BEGIN Extracted material

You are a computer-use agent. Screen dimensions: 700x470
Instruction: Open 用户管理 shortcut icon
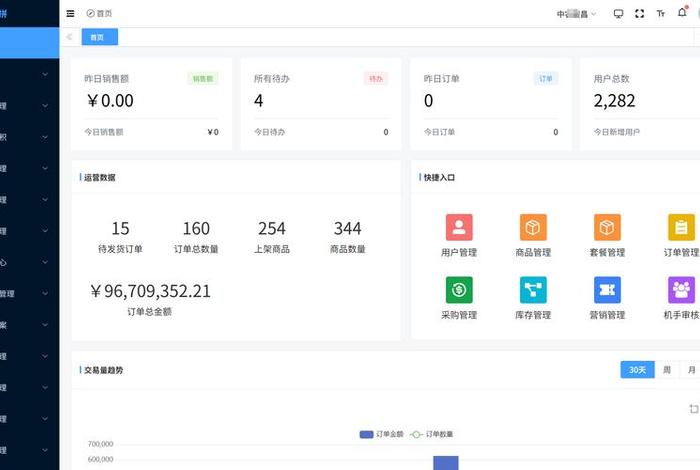459,227
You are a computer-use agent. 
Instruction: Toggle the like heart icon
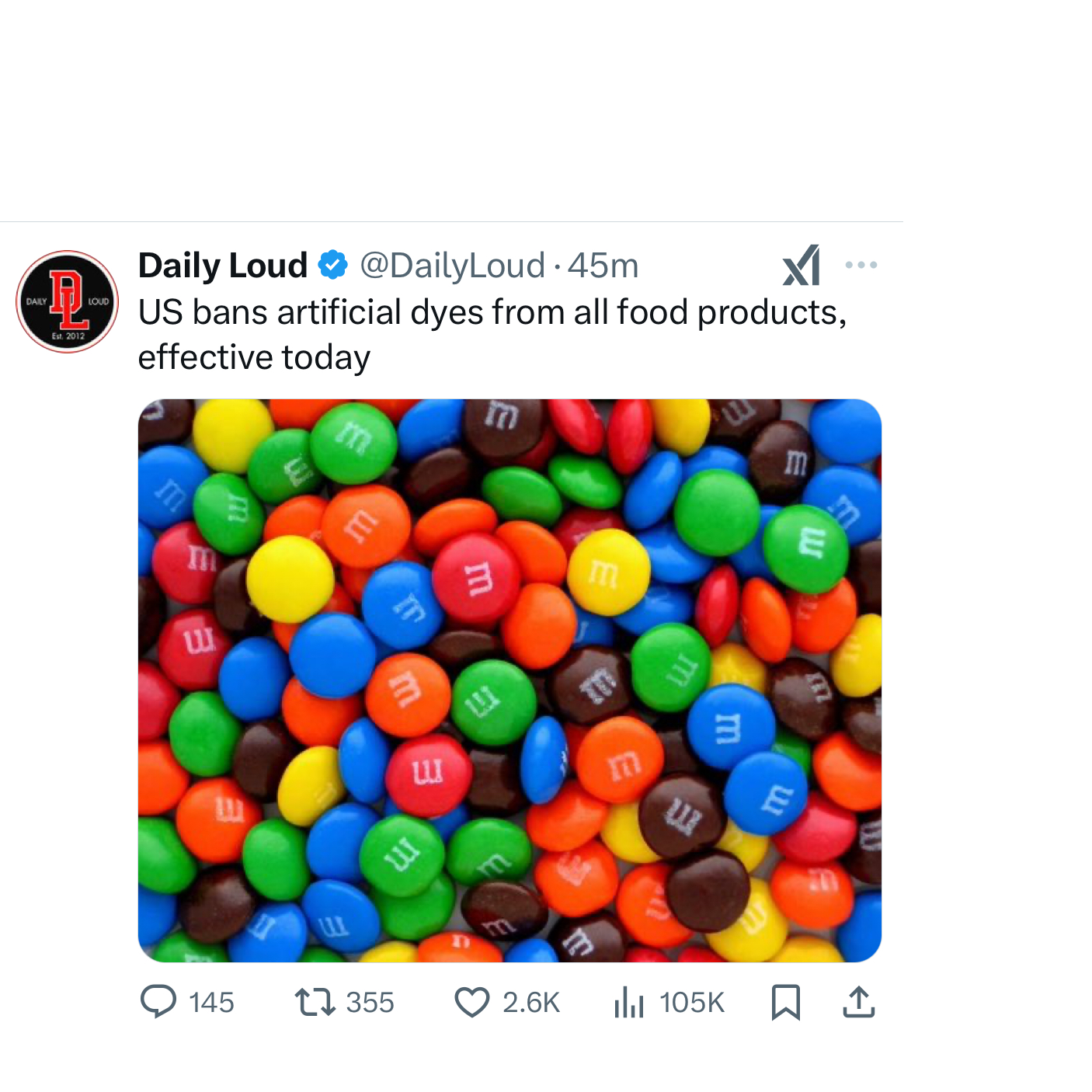click(x=471, y=1002)
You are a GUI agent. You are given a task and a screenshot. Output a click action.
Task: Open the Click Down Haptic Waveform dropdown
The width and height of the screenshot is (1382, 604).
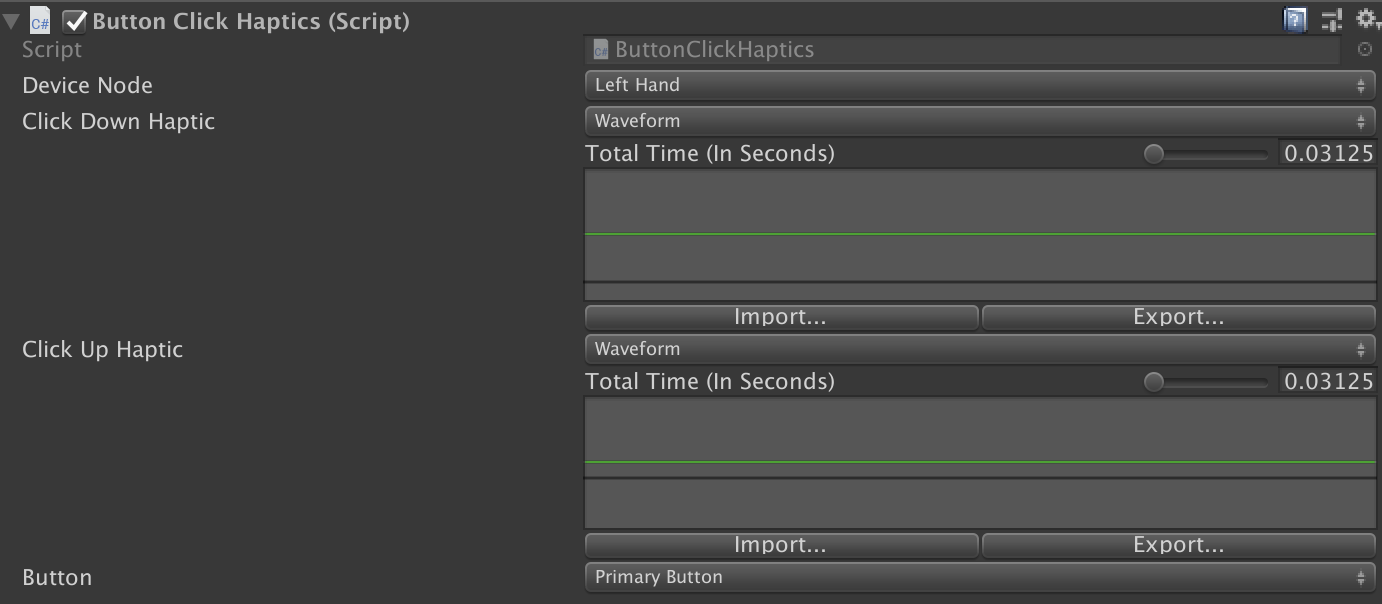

END Extracted material

Work to be completed:
If a line in the records includes the string "agent", copy it.

Solution to this exercise:
You are a computer-use agent. Screen dimensions: 700x470
You are a computer-use agent. 
You are a GUI agent. You are given a task and a screenshot. Output a click action.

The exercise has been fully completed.